Susma hakkım olduğu anlatılmadı
Polislerden numaralarını verenler oldu. Biri numarasını verip, “Eve varınca yaz muhakkak” dedi. Sabah 6.20’de serbest bırakılma evraklarını imzalayıp dışarı çıktığımda herkesin telefonunu geri verdiklerini görüyorum. Hastaydım, boğazım, ayağım ağrıyor, soğuktan titriyordum. O zaman tekmelediklerinde ayağımı zedelediklerini, morardığının farkında bile değildim. Saatler boyunca yaşı büyük onlarca erkekle aynı odada ifade aldılar, evraklar imzaladılar. Bana susma hakkım olduğunu, evrakları avukatım olmadan imzalamama hakkım olduğunu bile anlatmadılar. Bunları bilmiyordum ben. Korkudan, bana ne söylendiyse onu yaptım.

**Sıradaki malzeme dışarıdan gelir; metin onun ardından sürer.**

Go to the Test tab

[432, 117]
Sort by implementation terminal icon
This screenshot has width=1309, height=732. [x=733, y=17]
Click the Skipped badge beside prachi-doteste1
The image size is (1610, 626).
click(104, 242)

Çıplak arama yaptılar, katilmişim gibi davrandılar
Telefonum geri almak için 1,5 saat boyunca resmen yalvardım. “Sonra vereceğiz” deyip beni oyalıyorlardı. Telefonumu açmamı istediler, üst katta bir memura açtım, aşağıda başkasına. Kişisel bütün bilgilerime baktılar, fotoğraflarımı izlediler, mesajlarımı okudular, sesli mesajlarımı dinlediler.Gözaltında bulunduğum süre boyunca beni tutuklamakla tehdit ettiler. Bazı memurlar numaralarını verip flört etti. Ardından çıplak aramaya maruz kaldım. Kadın polisler sonuna kadar soyunmamızı isteyip arama yaptılar. Katilmişim gibi davrandılar. Karakoldan çıktığımdan bu yana iki gündür ne uyuyabiliyorum ne dışarı çıkıp işime gidebiliyorum. Kovulmamak için işe geldim şimdi. Her seste ve anî harekette yerimden zıplıyor, korkuyorum. Karanlıktan korkmaya başladım. Gözlerimi her kapadığımda bana yaptıkları gözümün önüne geliyor, ağlama anları, panik atakları, kendimi ne kadar savunmasız hissettiğimi hatırlıyorum.
Olanları anlattığım için korkuyorum
Korkunç bir deneyim yaşadım. Sindiremiyorum. Evden çıkarken artık kendimi güvensiz ve savunmasız hissediyorum. Kendi ülkemde dışarı çıktığımda korku içinde yürüyorum. Yaşadıklarımı anlattım ve paylaştım diye aynı polislerin peşimden gelip beni kör bir noktada darp edeceklerini düşünmeye başladım. Böyle bir korku ile yaşıyorum iki gündür. Öte yandan da sırf müzik dinlemek için gittiğim bir mekânda beni darp ettiklerini, o kadar aşağıladıklarını unutamıyorum. O yüzden paylaşmamız gerektiğini düşünüyorum.